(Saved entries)
+++

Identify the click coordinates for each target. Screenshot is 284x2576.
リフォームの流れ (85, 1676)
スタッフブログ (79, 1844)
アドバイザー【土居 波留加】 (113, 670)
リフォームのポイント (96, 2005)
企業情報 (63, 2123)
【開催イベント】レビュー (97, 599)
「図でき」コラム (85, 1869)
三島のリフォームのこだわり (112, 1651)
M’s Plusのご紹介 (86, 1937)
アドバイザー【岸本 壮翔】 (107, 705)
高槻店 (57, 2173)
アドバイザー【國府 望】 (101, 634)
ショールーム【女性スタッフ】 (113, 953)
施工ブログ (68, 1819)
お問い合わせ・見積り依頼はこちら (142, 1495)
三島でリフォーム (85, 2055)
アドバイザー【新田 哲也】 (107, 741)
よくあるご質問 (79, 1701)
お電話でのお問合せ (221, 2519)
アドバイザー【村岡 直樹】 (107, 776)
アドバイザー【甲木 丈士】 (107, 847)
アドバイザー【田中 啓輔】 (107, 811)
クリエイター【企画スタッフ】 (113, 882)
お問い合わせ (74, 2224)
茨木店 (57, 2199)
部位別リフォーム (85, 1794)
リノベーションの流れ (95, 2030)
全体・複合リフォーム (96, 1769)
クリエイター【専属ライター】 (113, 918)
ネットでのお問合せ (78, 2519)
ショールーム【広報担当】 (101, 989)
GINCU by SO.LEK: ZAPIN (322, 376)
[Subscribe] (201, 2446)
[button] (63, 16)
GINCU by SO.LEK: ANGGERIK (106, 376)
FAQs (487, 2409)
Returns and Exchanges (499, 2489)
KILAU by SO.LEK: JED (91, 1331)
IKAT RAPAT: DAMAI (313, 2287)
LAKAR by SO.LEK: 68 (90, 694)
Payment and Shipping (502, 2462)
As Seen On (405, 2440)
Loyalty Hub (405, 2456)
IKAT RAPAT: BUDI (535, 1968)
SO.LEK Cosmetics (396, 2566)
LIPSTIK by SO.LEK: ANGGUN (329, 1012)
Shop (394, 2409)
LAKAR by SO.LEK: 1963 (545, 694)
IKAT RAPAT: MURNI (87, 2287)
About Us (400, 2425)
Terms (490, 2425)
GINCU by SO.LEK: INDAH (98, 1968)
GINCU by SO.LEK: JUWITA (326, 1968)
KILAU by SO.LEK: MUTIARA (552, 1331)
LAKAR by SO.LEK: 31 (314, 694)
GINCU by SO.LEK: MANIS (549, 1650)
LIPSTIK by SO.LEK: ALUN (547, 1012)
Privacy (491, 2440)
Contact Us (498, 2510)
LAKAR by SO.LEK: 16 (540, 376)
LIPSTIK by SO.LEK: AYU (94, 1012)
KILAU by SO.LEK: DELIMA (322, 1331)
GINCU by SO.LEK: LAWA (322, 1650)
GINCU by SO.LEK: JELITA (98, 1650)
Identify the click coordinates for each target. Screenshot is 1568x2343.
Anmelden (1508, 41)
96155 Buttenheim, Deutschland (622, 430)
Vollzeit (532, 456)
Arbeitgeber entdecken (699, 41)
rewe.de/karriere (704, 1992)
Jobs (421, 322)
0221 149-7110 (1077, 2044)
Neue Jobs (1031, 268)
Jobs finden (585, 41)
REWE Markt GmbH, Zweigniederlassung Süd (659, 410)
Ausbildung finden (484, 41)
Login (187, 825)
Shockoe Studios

+++

(DIRECTIONS FOR THIS TASK): Retype all of the records above, keeping them identical.

(ANSWER FOR THE TASK):
Identify the click coordinates for each target. Screenshot is 284x2576.
リフォームの流れ (85, 1676)
スタッフブログ (79, 1844)
アドバイザー【土居 波留加】 (113, 670)
リフォームのポイント (96, 2005)
企業情報 (63, 2123)
【開催イベント】レビュー (97, 599)
「図でき」コラム (85, 1869)
三島のリフォームのこだわり (112, 1651)
M’s Plusのご紹介 (86, 1937)
アドバイザー【岸本 壮翔】 (107, 705)
高槻店 (57, 2173)
アドバイザー【國府 望】 (101, 634)
ショールーム【女性スタッフ】 (113, 953)
施工ブログ (68, 1819)
お問い合わせ・見積り依頼はこちら (142, 1495)
三島でリフォーム (85, 2055)
アドバイザー【新田 哲也】 (107, 741)
よくあるご質問 (79, 1701)
お電話でのお問合せ (221, 2519)
アドバイザー【村岡 直樹】 (107, 776)
アドバイザー【甲木 丈士】 (107, 847)
アドバイザー【田中 啓輔】 (107, 811)
クリエイター【企画スタッフ】 (113, 882)
お問い合わせ (74, 2224)
茨木店 (57, 2199)
部位別リフォーム (85, 1794)
リノベーションの流れ (95, 2030)
全体・複合リフォーム (96, 1769)
クリエイター【専属ライター】 (113, 918)
ネットでのお問合せ (78, 2519)
ショールーム【広報担当】 (101, 989)
GINCU by SO.LEK: ZAPIN (322, 376)
[Subscribe] (201, 2446)
[button] (63, 16)
GINCU by SO.LEK: ANGGERIK (106, 376)
FAQs (487, 2409)
Returns and Exchanges (499, 2489)
KILAU by SO.LEK: JED (91, 1331)
IKAT RAPAT: DAMAI (313, 2287)
LAKAR by SO.LEK: 68 (90, 694)
Payment and Shipping (502, 2462)
As Seen On (405, 2440)
Loyalty Hub (405, 2456)
IKAT RAPAT: BUDI (535, 1968)
SO.LEK Cosmetics (396, 2566)
LIPSTIK by SO.LEK: ANGGUN (329, 1012)
Shop (394, 2409)
LAKAR by SO.LEK: 1963 (545, 694)
IKAT RAPAT: MURNI (87, 2287)
About Us (400, 2425)
Terms (490, 2425)
GINCU by SO.LEK: INDAH (98, 1968)
GINCU by SO.LEK: JUWITA (326, 1968)
KILAU by SO.LEK: MUTIARA (552, 1331)
LAKAR by SO.LEK: 31 (314, 694)
GINCU by SO.LEK: MANIS (549, 1650)
LIPSTIK by SO.LEK: ALUN (547, 1012)
Privacy (491, 2440)
Contact Us (498, 2510)
LAKAR by SO.LEK: 16 (540, 376)
LIPSTIK by SO.LEK: AYU (94, 1012)
KILAU by SO.LEK: DELIMA (322, 1331)
GINCU by SO.LEK: LAWA (322, 1650)
GINCU by SO.LEK: JELITA (98, 1650)
Identify the click coordinates for each target. Screenshot is 1568x2343.
Anmelden (1508, 41)
96155 Buttenheim, Deutschland (622, 430)
Vollzeit (532, 456)
Arbeitgeber entdecken (699, 41)
rewe.de/karriere (704, 1992)
Jobs (421, 322)
0221 149-7110 (1077, 2044)
Neue Jobs (1031, 268)
Jobs finden (585, 41)
REWE Markt GmbH, Zweigniederlassung Süd (659, 410)
Ausbildung finden (484, 41)
Login (187, 825)
Shockoe Studios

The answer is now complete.